Supplied data:

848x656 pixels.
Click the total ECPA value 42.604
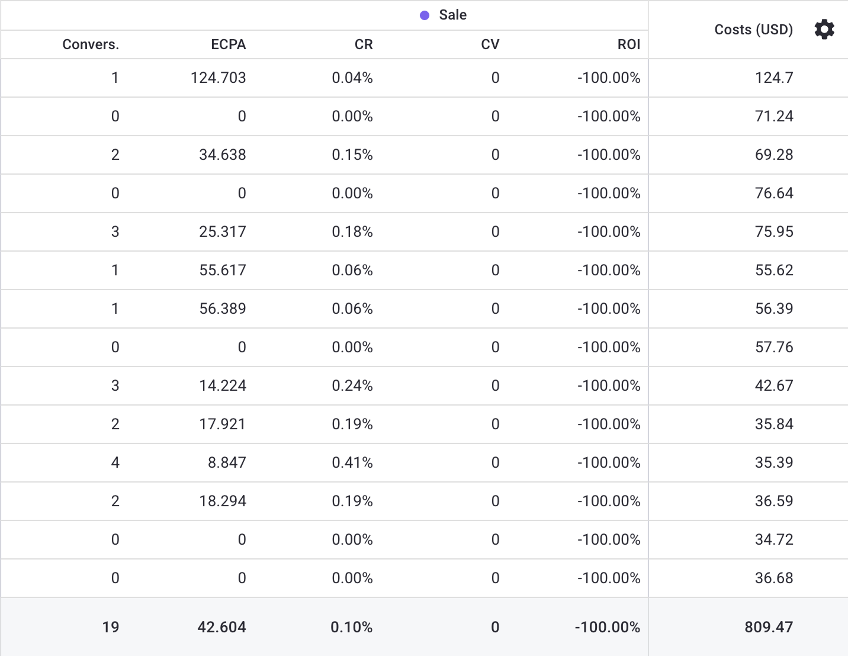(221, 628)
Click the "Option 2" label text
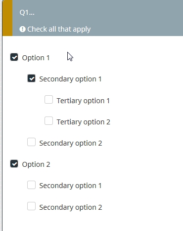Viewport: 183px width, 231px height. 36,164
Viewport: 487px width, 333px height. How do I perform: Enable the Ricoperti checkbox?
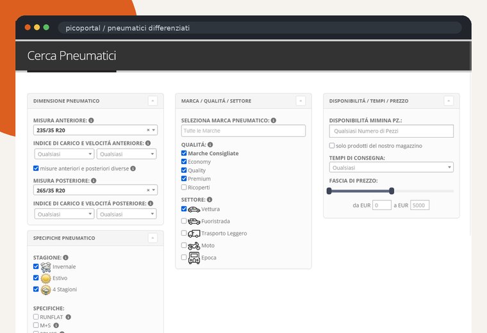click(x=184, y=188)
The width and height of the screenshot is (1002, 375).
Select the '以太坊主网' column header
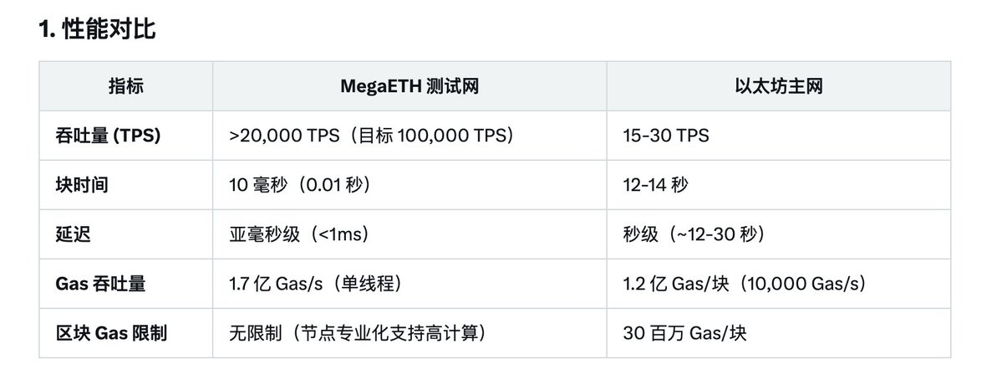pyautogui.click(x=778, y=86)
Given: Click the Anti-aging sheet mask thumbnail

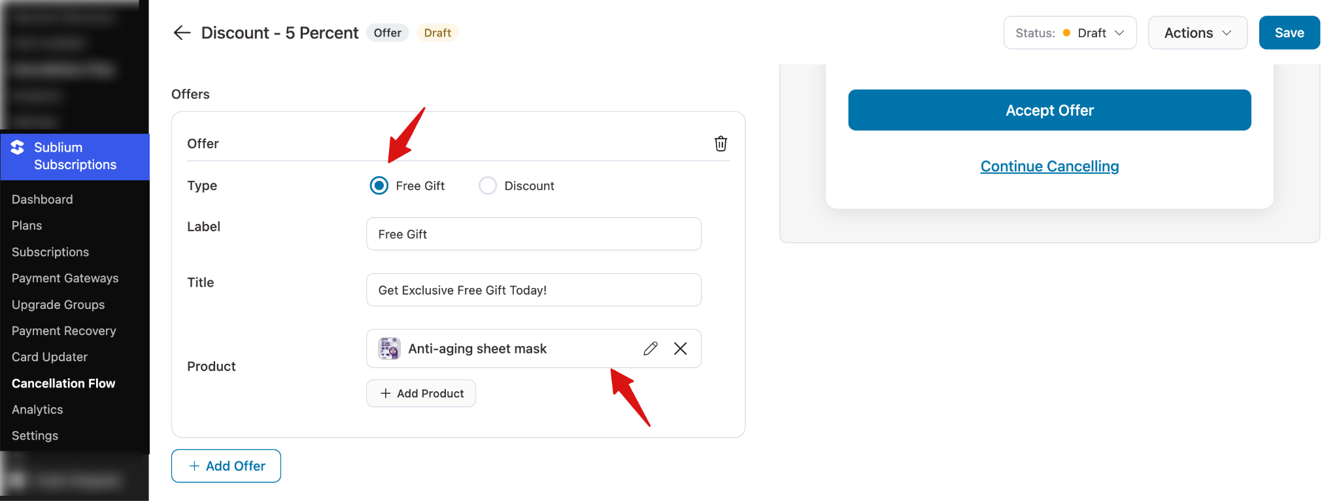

Activity:
Please copy out each line above exactly as written, but not the pictures.

Solution:
848x656 pixels.
Click the total ECPA value 42.604
(221, 628)
Click the "Option 2" label text
Viewport: 183px width, 231px height. 36,164
Viewport: 487px width, 333px height. How do I perform: Enable the Ricoperti checkbox?
click(x=184, y=188)
The width and height of the screenshot is (1002, 375).
Select the '以太坊主网' column header
pyautogui.click(x=778, y=86)
Given: Click the Anti-aging sheet mask thumbnail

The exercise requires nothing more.